A former judge has called for major changes to a ‘Kafke-esque’ sentence which has seen thousands of people locked up indefinitely.
Judge John Samuels QC sat in crown courts for 27 years before retiring to become chairman of the Criminal Justice Alliance and president of the Prisoners’ Education Trust.
Having sentenced hundreds of people to a great variety of terms over his esteemed career, he is calling for major reforms to Imprisonment for Public Protection sentences (IPPs).
The sentences were introduced by the Labour government in 2003 and came into force in 2005.
They were designed to keep dangerous criminals who had not committed offences warranting a life sentence off the streets until they no longer posed a danger to the public.
Seven years after their introduction they were banned following a damning European Court of Human Rights ruling, yet those currently serving them were not released.
Eight years later and with more than 2,000 IPP prisoners still locked up – many for relatively minor crimes – Judge Samuels has called for immediate and major reform.

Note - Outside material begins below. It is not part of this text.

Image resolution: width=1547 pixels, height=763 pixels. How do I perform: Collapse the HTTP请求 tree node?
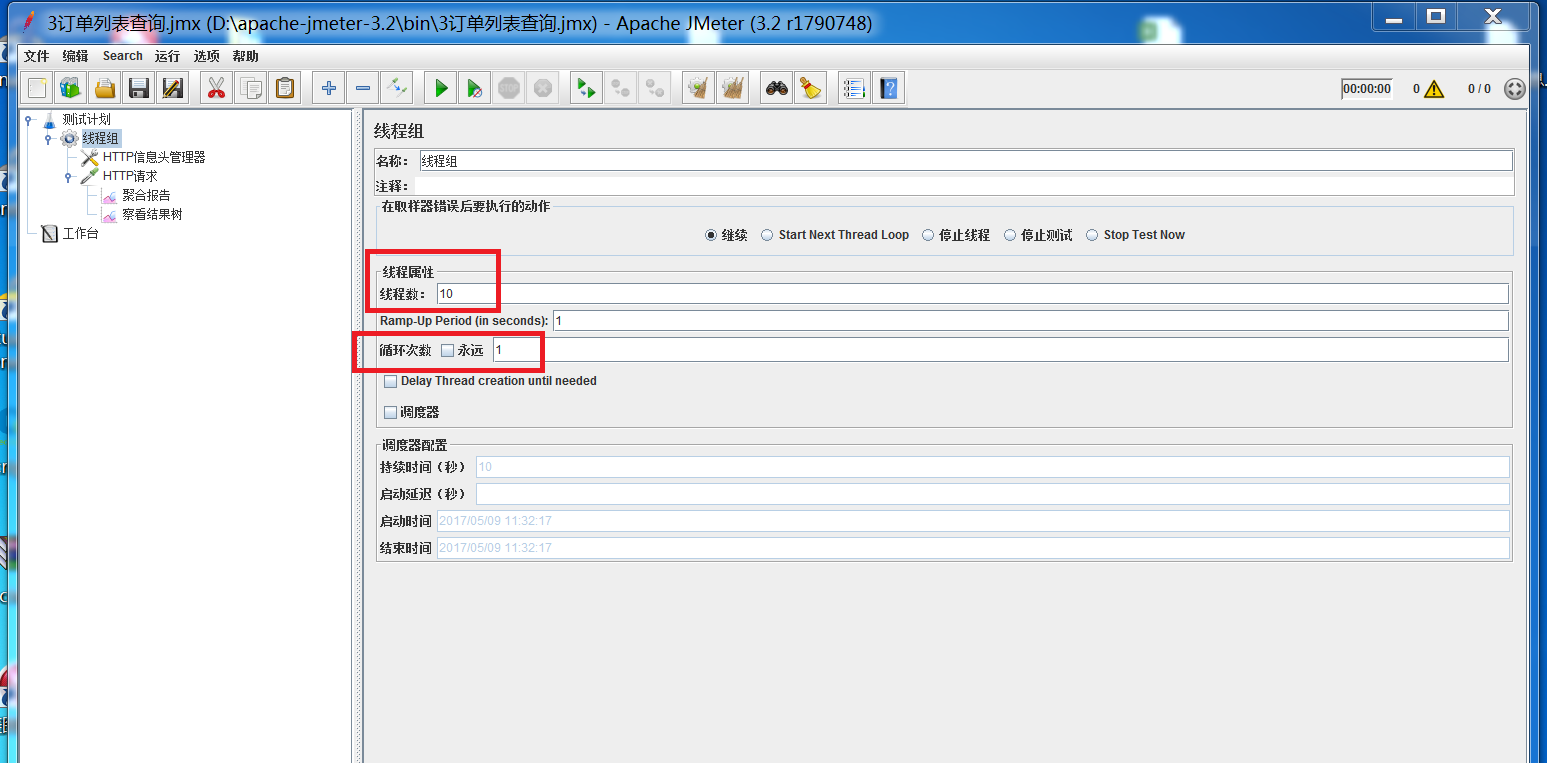68,177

“Its consequences are deeply harmful not only to people that are caught up in them, but to the families who simply cannot move on with their lives at all,” he said.
“Huge numbers of children and family members are affected by this.”
Judge Samuels has called for measures touted by the Prison Reform Trust to be introduced.
The organisation wants judge-led reviews to convert IPP sentences into the sentence prisoners would have got had the IPP not been available.
The Trust is also calling for t ransitional provisions, to ensure arrangements are in place for adequate supervision when IPP prisoners are released.
“I would adopt what the prison reform trust has said completely,” Judge Samuels continued.
“They have described the sentencing regime as Kafke-esque.”
The judge went on to say that some of those who were sentenced to IPPs deserved long sentences.
He recalled one case he presided over in which a “blood crazed violent young man” committed a series of robberies with a kitchen knife, severing someone’s arm on one occasion.
Judge Samuels sentenced the man to a life term, which was changed to an IPP on appeal – something he says was “right”.
While he says he has no regrets about any of the IPPs he handed down – otherwise he ‘wouldn’t have imposed’ them – while serving on the Court of Appeal he encountered some miscarriages of justice.
Such cases have left the judge with the view that IPPs are ‘the most monstrous injustice of all time’.
He is joined in that view by Peter Dawson, director of the Prison Reform Trust.
He said: “The suffering caused by this disastrous sentence goes on and on.
“It extends far beyond the people still unjustly held in prison, affecting parents, partners and children, all totally innocent.
“Legislation is needed to finish the job of putting right the injustice done to so many by the IPP sentence.
“The forthcoming sentencing white paper would be a good place to start.”